Aber was war das für ein Gespräch! Es geht um das Treffen des russischen Präsidenten Wladimir Putin mit einer Runde von Kriegsreportern (eine Reihe davon dürfte unseren regelmäßigen Lesern vertraut sein). Zwei Stunden, unzählige Themen und eine sehr interessante Atmosphäre, in der phasenweise die Reporter eher als Delegierte von der Front agierten, mit Fragen im Gepäck, hinter denen man den Vorlauf förmlich spüren kann ("wenn du dann bei Putin bist, vergiss nicht ..."). Im Gegensatz zu Pressekonferenzen, die immer schon formal eine Hierarchie herstellen, wirkte das eher wie ein Arbeitstreffen. Eigentlich müsste man das ansehen, Minute für Minute, und dann nach einzelnen Themen und Aspekten absuchen.
Das war – und das wird am Anfang klar – nicht das erste dieser Gespräche, aber das erste, das aufgezeichnet wurde. Es gibt unzählige Aufnahmen, in denen Putin eine Rede hält, in einer förmlichen Umgebung, und diese Reden sind oft wichtig, weil sie den Endpunkt eines politischen Prozesses darstellen, der in der Regel weitaus mehr Personen einbezog. Aber die Auftritte in der Rolle als Staatsoberhaupt haben einen grundsätzlich anderen Charakter, das ist dann weitgehend Auftragshandeln.
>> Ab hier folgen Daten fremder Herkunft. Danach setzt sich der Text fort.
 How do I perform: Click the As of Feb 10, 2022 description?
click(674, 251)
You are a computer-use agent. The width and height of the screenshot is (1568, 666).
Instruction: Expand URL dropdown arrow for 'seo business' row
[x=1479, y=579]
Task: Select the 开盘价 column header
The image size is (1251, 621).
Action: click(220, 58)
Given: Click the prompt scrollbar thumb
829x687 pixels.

Bei diesem Treffen hier sitzt nicht Putin, das Staatsoberhaupt, sondern Putin, der Chef der Verwaltung.
In dieser Runde wird nichts kaschiert, es werden reihenweise Probleme angesprochen, von der Anzahl der Drohnen über den Status von Freiwilligen bis hin zu unterschiedlichen Zusatzleistungen für die Teilnehmer der militärischen Spezialoperation in den Regionen oder die Bürokratie im Verteidigungsministerium. Und wer aufmerksam liest, kann auch genau wahrnehmen, wie begrenzt die Macht Putins beziehungsweise des russischen Präsidenten und der russischen Regierung überhaupt ist.
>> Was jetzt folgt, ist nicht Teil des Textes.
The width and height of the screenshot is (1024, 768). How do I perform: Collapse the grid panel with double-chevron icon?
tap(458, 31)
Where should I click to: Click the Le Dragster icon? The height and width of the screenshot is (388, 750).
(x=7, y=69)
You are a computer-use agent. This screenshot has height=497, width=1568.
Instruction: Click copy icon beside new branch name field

Wer weiß in Deutschland denn schon, dass es in Russland ähnliche Probleme mit Zuständigkeiten gibt wie zwischen dem Bund und den Ländern, wenn die meisten nicht einmal wissen, wer in Deutschland für welche Gesetze und Bereiche zuständig ist? Es wäre die Aufgabe von Korrespondenten etwa der öffentlich-rechtlichen Sender, darüber zu informieren. Aber die folgen lieber dem Narrativ vom Autokraten Putin, der allein alles entscheidet, anstatt solche Details zu erwähnen.
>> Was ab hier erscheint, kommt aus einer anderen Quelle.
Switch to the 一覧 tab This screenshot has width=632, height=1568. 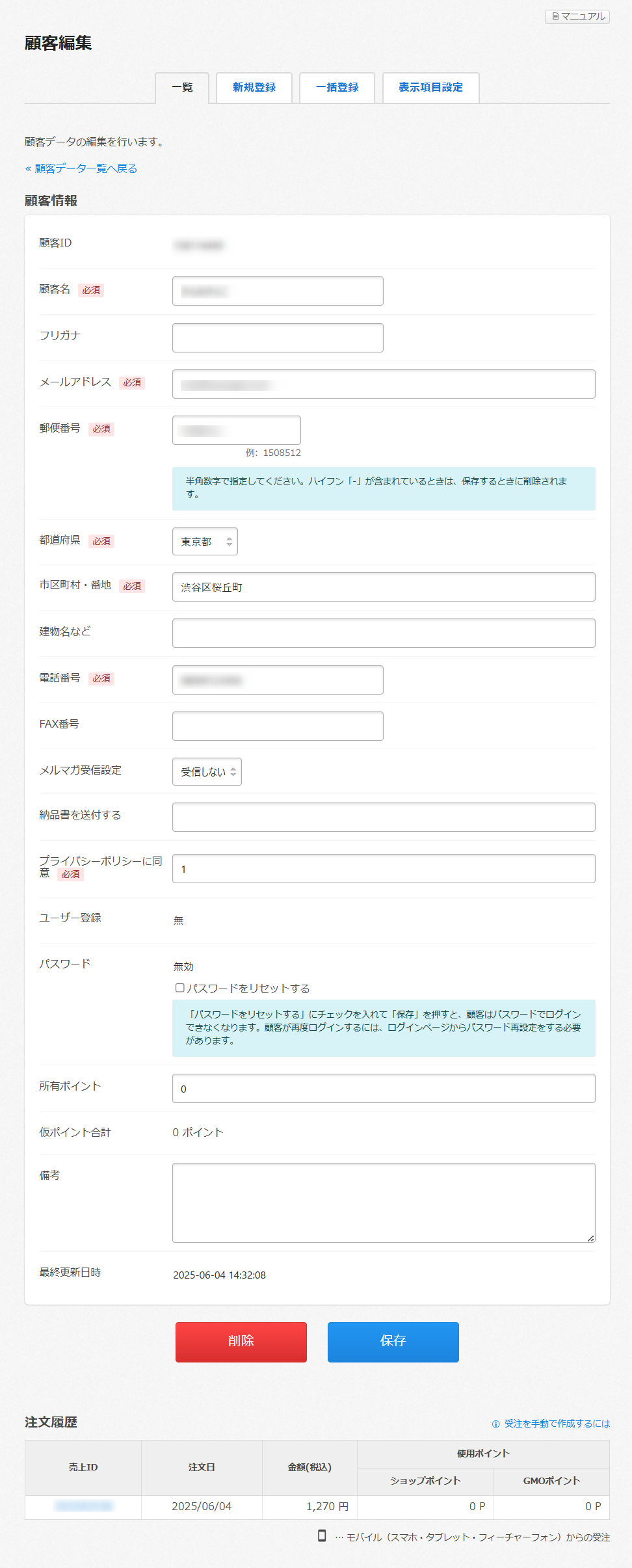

Ein Beispiel: Die Journalistin Irina Kuksenkowa fragt nach der Versorgung Verwundeter in der Rehabilitation. Es gibt eine neu gegründete Stiftung auf Föderationsebene – die "Verteidiger des Vaterlands" –, die Hilfen für Verwundete und Hinterbliebene bereitstellen soll. Der Hintergrund des Ganzen ist allerdings, dass offenkundig der Sozialbereich eigentlich in die Zuständigkeit der Regionen fällt. Auf die gleiche Art und Weise werden solche Probleme in Deutschland auch oft gelöst.
"Die Staatsgarantien sind die gleichen für jeden. Und alle verdienen das Gleiche – 196.000 zu Beginn und später all die Dinge, die mit Zulagen zu tun haben. Soziale Garantien mit unterschiedlichen Zahlungen aus Regierungsquellen sind auch die gleichen für jedermann.
Aber Sie haben einen Punkt – wenn es um die Zahlungen der Regionen geht, das sind freiwillige soziale Leistungen der Regionen, niemand zwingt sie dazu, sie tun es zusätzlich. Da wirkt sich der Umstand aus, den Sie erwähnt haben: Die Regionen haben unterschiedliche Ansätze – sie versuchen es, einige sorgen für zusätzliche Zahlungen, andere helfen Familien. Kostenlose Schulmahlzeiten für Kinder beispielsweise, vorrangige Zulassungen zu Universitäten, was eine allgemeine Regel in Russland ist; sie tun viel für Familien in den Vorschuleinrichtungen."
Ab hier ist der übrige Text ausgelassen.